MHRA (UK) extends indication of Mavenclad (cladribine tablets) for relapsing forms of multiple sclerosis – Merck KGaA

Mavenclad (cladribine tablets) from Merck KGaA, is now indicated for the treatment of adult patients with relapsing forms of Multiple Sclerosis (MS) with active disease as defined by clinical or imaging features following approval by the MHRA, meaning more newly diagnosed patients could be eligible for treatment earlier in their disease course.

The approval in Great Britain makes the MHRA the first regulator in Europe to approve cladribine tablets for active relapsing MS. By allowing earlier use of cladribine tablets in the treatment pathway, this approval will expand access for the eligible patient population and will provide a new treatment option for these patients, improving patient outcomes and quality of life. he evidence and data show a favourable benefit to warrant use in this wider population.

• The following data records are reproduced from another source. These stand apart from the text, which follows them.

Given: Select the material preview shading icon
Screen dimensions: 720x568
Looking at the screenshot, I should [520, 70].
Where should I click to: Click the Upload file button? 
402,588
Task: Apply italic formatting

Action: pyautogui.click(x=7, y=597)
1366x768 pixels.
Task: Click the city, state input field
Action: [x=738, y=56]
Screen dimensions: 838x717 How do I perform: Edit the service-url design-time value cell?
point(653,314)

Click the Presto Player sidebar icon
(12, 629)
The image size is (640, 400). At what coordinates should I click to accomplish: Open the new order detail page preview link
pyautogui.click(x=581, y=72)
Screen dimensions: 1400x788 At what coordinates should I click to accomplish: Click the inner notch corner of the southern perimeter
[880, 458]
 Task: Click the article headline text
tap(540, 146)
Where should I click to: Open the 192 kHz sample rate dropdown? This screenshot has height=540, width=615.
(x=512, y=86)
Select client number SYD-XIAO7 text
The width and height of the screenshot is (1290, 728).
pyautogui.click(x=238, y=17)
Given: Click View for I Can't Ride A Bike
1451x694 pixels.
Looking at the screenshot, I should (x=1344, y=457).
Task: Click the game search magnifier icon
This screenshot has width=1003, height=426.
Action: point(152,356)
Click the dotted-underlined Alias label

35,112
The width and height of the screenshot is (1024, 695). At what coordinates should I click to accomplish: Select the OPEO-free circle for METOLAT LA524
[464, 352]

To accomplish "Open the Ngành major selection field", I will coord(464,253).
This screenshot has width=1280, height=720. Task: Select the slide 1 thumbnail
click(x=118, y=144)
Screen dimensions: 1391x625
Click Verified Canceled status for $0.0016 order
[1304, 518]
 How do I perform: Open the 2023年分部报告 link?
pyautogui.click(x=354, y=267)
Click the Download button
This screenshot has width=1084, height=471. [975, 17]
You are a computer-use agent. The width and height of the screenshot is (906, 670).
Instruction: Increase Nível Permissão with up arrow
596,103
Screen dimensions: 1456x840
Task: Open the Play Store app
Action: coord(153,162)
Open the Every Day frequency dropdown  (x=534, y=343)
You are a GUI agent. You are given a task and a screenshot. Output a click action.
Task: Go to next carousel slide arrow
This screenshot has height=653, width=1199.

Cladribine tablets first received regulatory approval for patients in Great Britain in 2017 for highly active relapsing MS as defined by clinical or imaging feature. In 2023, cladribine was included in the World Health Organisation’s Essential Medicines List.

Following the MHRA’s decision, Merck KGaA will be seeking reimbursement for use in the NHS. If successful, this would make cladribine tablets available to more patients in England, Wales, and Northern Ireland.